Il risultato di un intervento di "manutenzione straordinaria e di rinnovamento" su Generali è "un vascello più solido, veloce e moderno". Gabriele Galateri usa la metafora marittima per descrivere la situazione in cui si trova la compagnia nel 2019, dopo la ristrutturazione finanziaria degli ultimi anni, iniziata nel 2015.
 
All'assemblea di Trieste, dove fino a metà mattinata era presente circa il 55,85% del capitale del capitale, il presidente del ramo assicurativo sottolinea che è "arrivato il momento di cogliere le opportunità di espansione offerte dall'industria assicurativa e di gestione del risparmio e contribuire a dar forma all'evoluzione di questo settore".
 
E Generali lo vuole fare "attraverso l'esecuzione del suo piano al 2021". Nel suo discorso agli azionisti, chiamati a rinnovare il board, Galateri pone l'accento anche sul tema della governance, sottolineando che il cda di Generali è "conforme alle migliori prassi nazionali e internazionali in termini di governo di impresa ed è considerato un metro di paragone".
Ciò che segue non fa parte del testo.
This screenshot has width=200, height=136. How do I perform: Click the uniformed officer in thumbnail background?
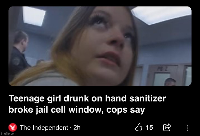click(19, 55)
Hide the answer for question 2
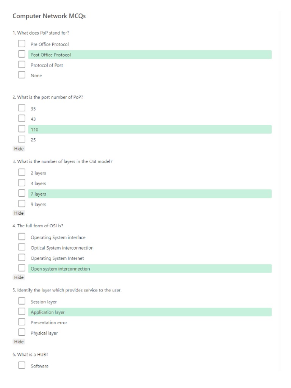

A Trieste è andato in scena anche un sit-in di Greenpeace proprio davanti a fuori dalla sede dell'assise e poi con le domande di alcuni soci, che chiedono alla compagnia di smettere di assicurare gruppi che producono energia dal carbone come la ceca Cez e la polacca Pge. Gabriele Galateri ha garantito, rispondendo agli azionisti, che il gruppo, "oltre a non investire in nuovi clienti carboniferi, sta procedendo al disinvestimento dei 2 miliardi di euro di attività legate al carbone in portafoglio".
 
Sul fronte degli investimenti green e sostenibili, il ceo Philippe Donnet ha ricordato che la società "vuole aumentare i premi derivanti da soluzioni assicurative responsabili" e punta "ad allocare 4,5 miliardi entro il 2021 in investimenti verdi e sostenibili". 
 
Il gruppo, spiega ancora Galateri, "non assicurerà più nessuna nuova costruzione di centrali elettriche e miniere a carbone, anche se di clienti esistenti, e si impegna ad uscire da tutte le miniere polacche". Per quanto riguarda i clienti con cui continua i rapporti, "abbiamo definitivo un piano di monitoraggio periodico delle politiche industriali per valutare la coerenza dei loro piani verso un'economia a minor impatto ambientale"
 
Il presidente ha aggiunto che la compagnia "sta implementando attivamente la sua politica sul clima: io la condivido  in pieno, serve che le cose vadano fatte, ma - dice - non abbiamo la  bacchetta magica, non possiamo trasformare tutto in un colpo". Ad ogni modo, "la direzione intrapresa è chiara".